When it comes to choosing the right high efficiency vinyl replacement windows, most homeowners are unsure of how to compare windows from various manufacturers. Some of the most common questions homeowners have when shopping for replacement windows are:
• What features should I look for in a window?
• How can I differentiate between a quality window and a poorly constructed one?
• What other factors should I consider before buying replacement windows?
Unfortunately, there are some businesses that prey upon unsuspecting homeowners and use their ignorance to sell them inferior replacement windows, costing them thousands. To help you avoid buying the wrong replacement windows for your home, here are a few tips.
There are a number of environmental factors you also need to take into account before you begin shopping for replacement windows. These factors include:
Elevation – In order for replacement windows to be as energy efficient as possible, it is critical that they are produced relatively close to the elevation of your home. Windows that are produced more than 1000 feet higher or lower than your home's elevation, have a high probability of failure due to the pressure of the insulating gas between the window panes.
Temperature – Do you live in a climate that is very hot or very cold? If so, you should look for windows with the best insulating properties in order to save the most on your heating and cooling bills. If you live in an area that regularly sees temperature fluxuations of 30 degrees or more in a 24 hour period, it is important to shop for a window designed to withstand those temperature fluxuations.
Ultraviolet Rays – Another factor to consider is how powerful the ultraviolet (UV) rays are where you live. Homeowners who live at higher elevations or close to the equator should look for windows built to withstand the stronger UV rays in the areas they live. Not only does the glass need to block more of these UV rays, but the window frames should also be able to withstand these powerful UV rays without peeling, cracking or fading.
Taking these elemental factors into consideration and eliminating the windows that do not meet your environmental needs will help you find the ideal replacement windows for your home.
Once you have determined the environmental conditions your new replacement windows need to end, a closer look at each window's construction can help you determine how each window will perform in certain conditions. A few areas you should focus on when comparing the construction of each window include:
• Frame material – There are a number of different frame materials on the market today, each with its own strengths and weaknesses. A few of these materials include:
• Wood – Wood frame windows are the more expensive than most other frame materials. While they can be painted or stained to match almost any décor, they can rot if exposed to water for too long. They also expand and contract greatly with changes in humidity and temperature, which leads to drafts around the window frame. In addition, wooden window frames are highly susceptible to UV rays and can crack and fade with prolonged exposure.
• Aluminum – One of the least expensive window frame materials, aluminum is strong and does not expand and contract like wood. However, it does conduct heat and cold.
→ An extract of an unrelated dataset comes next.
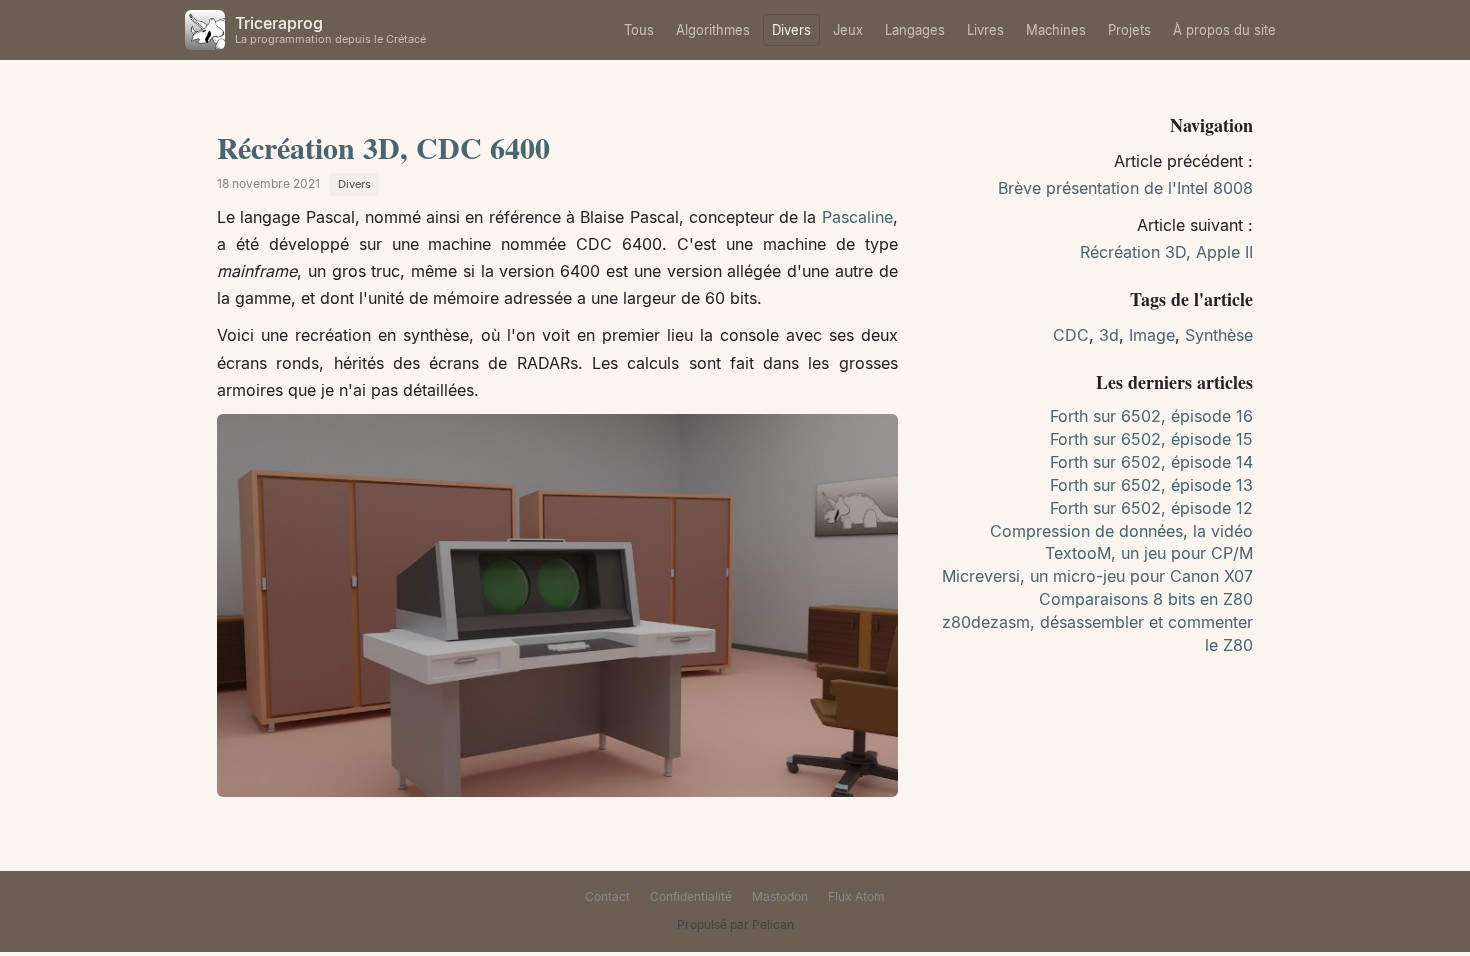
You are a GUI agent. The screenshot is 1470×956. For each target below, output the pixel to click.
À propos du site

As a result, they are not very energy efficient.
• Vinyl – More expensive than aluminum but far less expensive than wood, vinyl has becoming one of the most popular window frame materials on the market. While they still expand and contract quickly with temperature changes, if installed properly they do not suffer the draft issues wooden frames do. In areas with higher than normal UV radiation, look for window frames that have UV resistant coats to prevent cracking and fading.
• Glass – The glass that is used in your replacement windows is just as important as the window frame material. Breakthroughs in window technology have led to high efficiency glass know as low emissivity (lo-e) glass, which is coated with special metallic oxides that allow light while reflecting heating. There are several varieties of lo-e glass, each of which provides different insulating properties for different climates. Although trying to understand the differences between the various grades of lo-e glass can be confusing, most replacement window dealers can tell you which is appropriate for your climate.
• Seals & Spacers – In order for replacement windows to be efficient, they need to keep drafts out and energy in. To do this, your replacement windows need to have quality seals not only in the window frame, but in the spaces between the glass panes as well. Known as spacers, these seals keep the special insulating gas between glass panels from escaping and prevent moisture from entering. Traditionally spacers have been constructed of metal, which is sturdy, but does not flex with the glass. As a result, when exposed to extreme temperature changes, these seals were likely to fail. If you live in an area where the temperature fluctuates 30 degrees or more in a 24 hour period, look for non-metal spacers that can expand and contract with the glass to prevent seal failure.
Last but not least, it is vital that you read and understand the warranty that comes with your replacement windows, especially the fine print. It is important to know exactly what the manufacturer covers and what they do not. For example, if you live in an area with more intense UV rays, be sure your windows are warranted against fading or cracking from UV radiation damage. Because most window manufacturers do not use UV resistant chemicals in their window frames, most warranties do not cover UV damage. If you do not read the window warranty, it could cost you a lot of money in the end.